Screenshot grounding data
════════

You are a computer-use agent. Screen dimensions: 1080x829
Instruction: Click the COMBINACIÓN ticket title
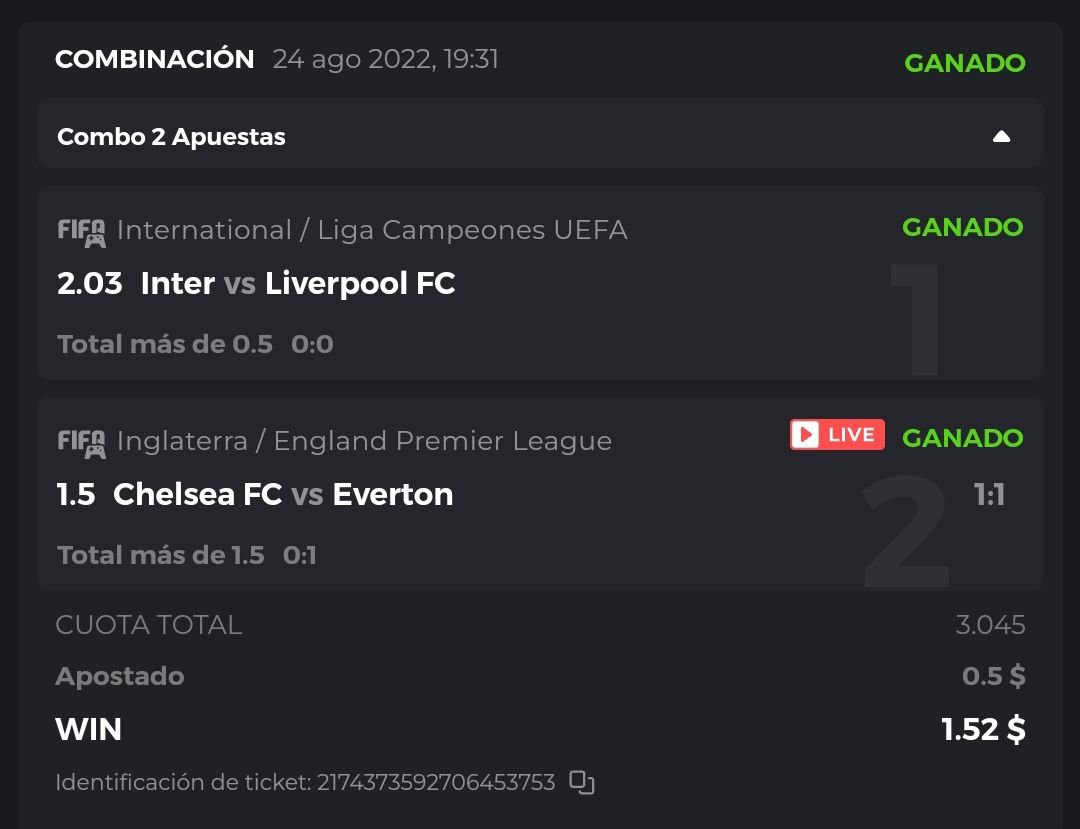[x=155, y=60]
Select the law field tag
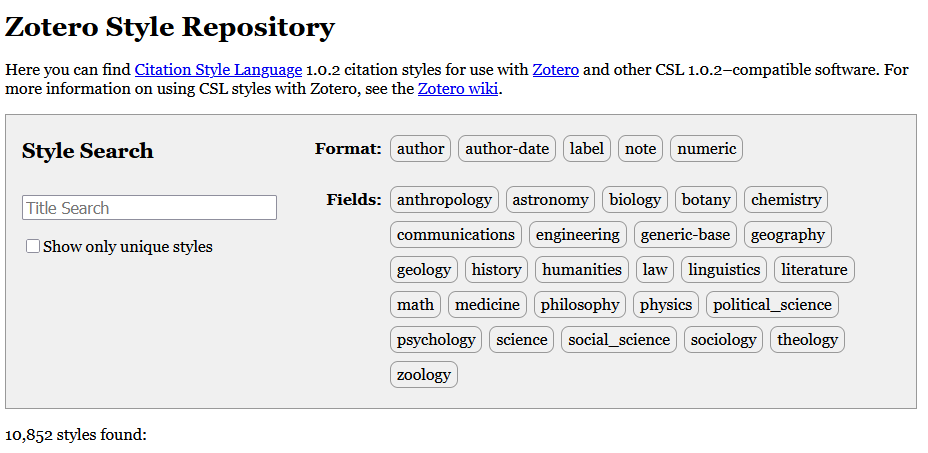This screenshot has height=453, width=928. pos(655,269)
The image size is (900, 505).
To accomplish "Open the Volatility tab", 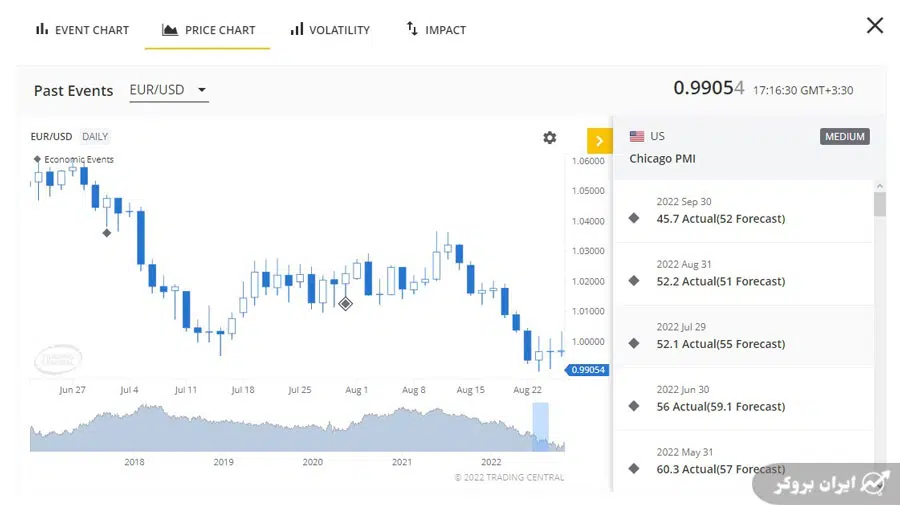I will click(x=330, y=30).
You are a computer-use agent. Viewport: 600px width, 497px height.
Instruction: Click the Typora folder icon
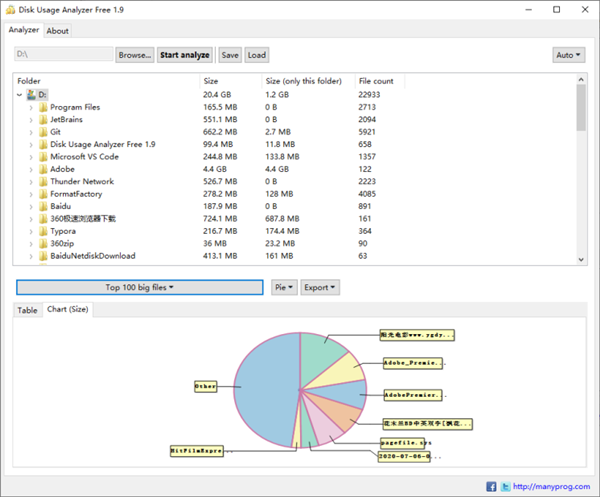click(42, 231)
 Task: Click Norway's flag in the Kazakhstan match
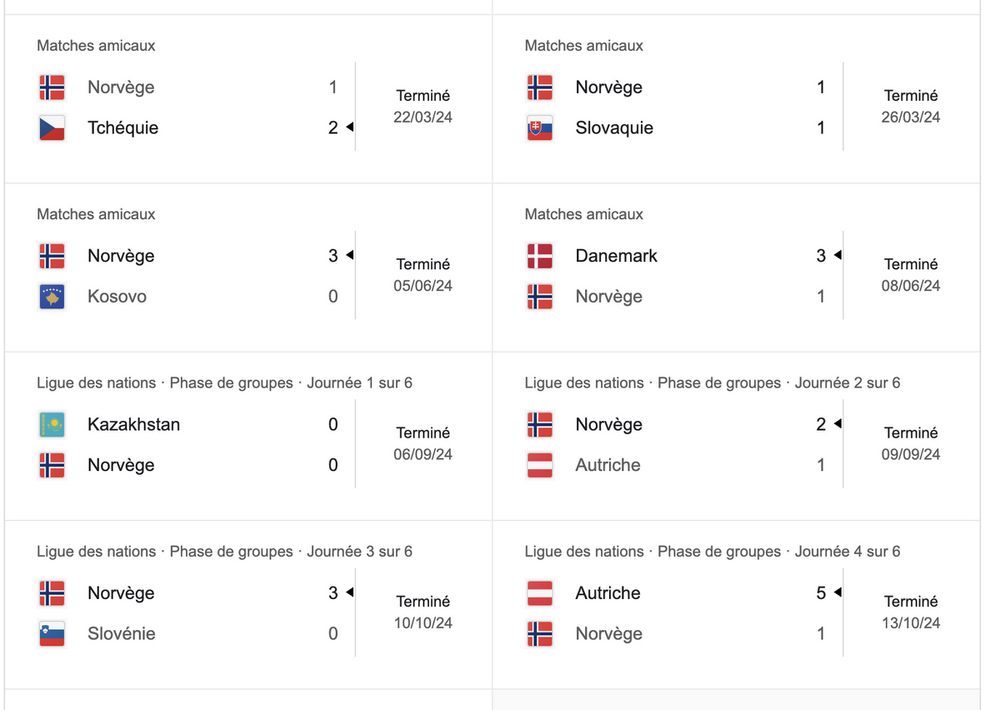click(x=52, y=465)
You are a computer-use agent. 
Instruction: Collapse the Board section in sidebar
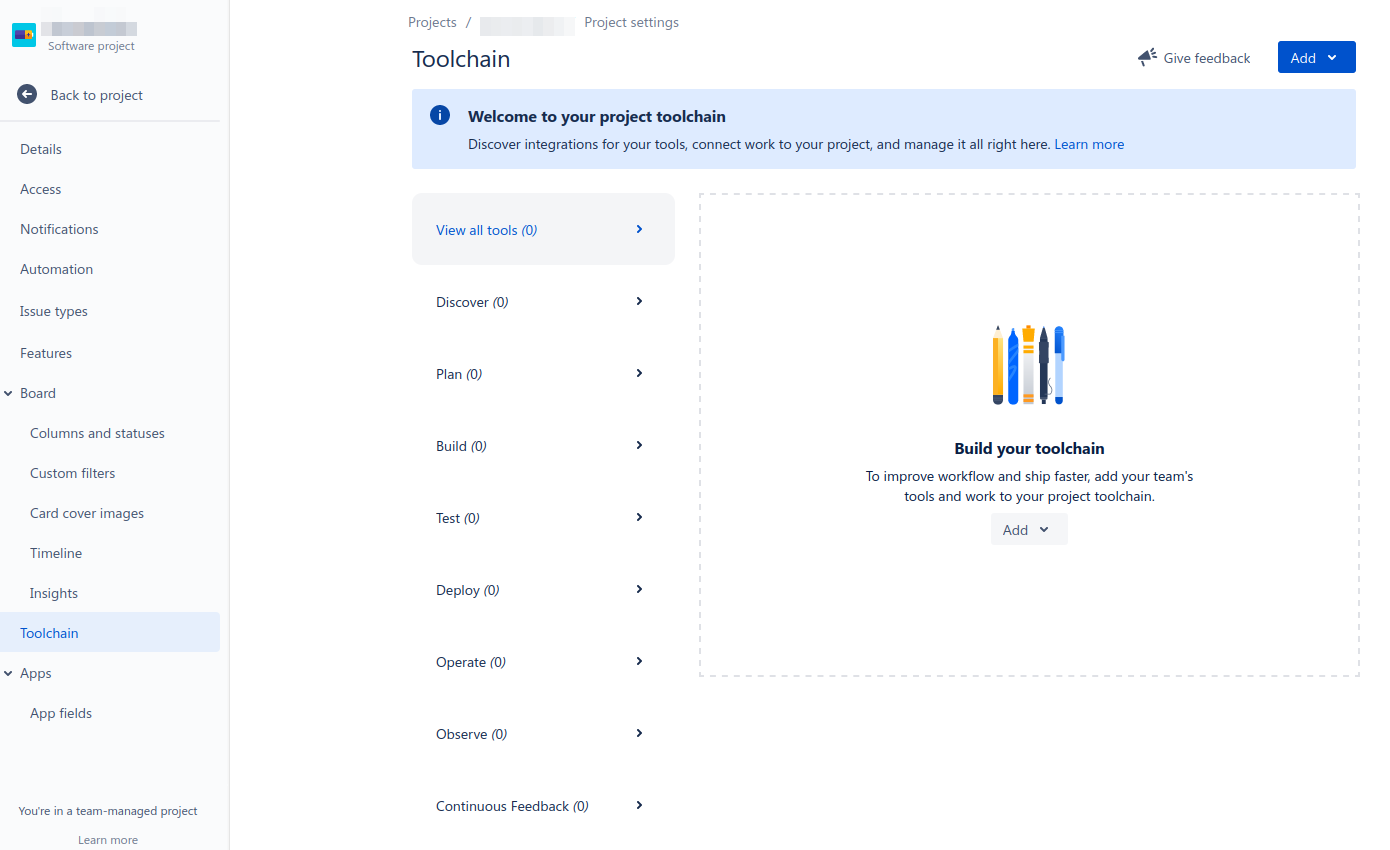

════════

Restate, word for word, each line from the line containing "Instruction: Click the Typora folder icon" through the end of the entries above; the pictures are not part of the copy.

Instruction: Click the Typora folder icon
click(42, 231)
 Task: Click Norway's flag in the Kazakhstan match
click(x=52, y=465)
You are a computer-use agent. 
Instruction: Collapse the Board section in sidebar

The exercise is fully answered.